**ASSIGNMENT:**
Copy out all lines bearing the word "agent" from the listing below.

*** DATA TO EXAMINE ***

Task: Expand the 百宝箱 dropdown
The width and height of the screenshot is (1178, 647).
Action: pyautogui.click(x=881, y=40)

*** End of DATA TO EXAMINE ***
*** DATA TO EXAMINE ***

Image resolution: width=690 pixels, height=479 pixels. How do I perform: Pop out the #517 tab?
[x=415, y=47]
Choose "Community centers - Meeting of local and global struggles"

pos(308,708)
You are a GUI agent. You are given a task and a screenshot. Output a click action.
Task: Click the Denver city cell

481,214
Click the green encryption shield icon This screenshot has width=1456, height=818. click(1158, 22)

*** End of DATA TO EXAMINE ***
*** DATA TO EXAMINE ***

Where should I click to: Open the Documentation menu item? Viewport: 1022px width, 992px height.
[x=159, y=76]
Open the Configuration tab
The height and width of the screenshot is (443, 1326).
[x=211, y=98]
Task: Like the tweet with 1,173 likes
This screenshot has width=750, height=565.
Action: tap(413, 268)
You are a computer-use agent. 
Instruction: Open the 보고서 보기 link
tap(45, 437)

*** End of DATA TO EXAMINE ***

**ANSWER TO THIS EXERCISE:**
You are a GUI agent. You are given a task and a screenshot. Output a click action.
You are a computer-use agent. 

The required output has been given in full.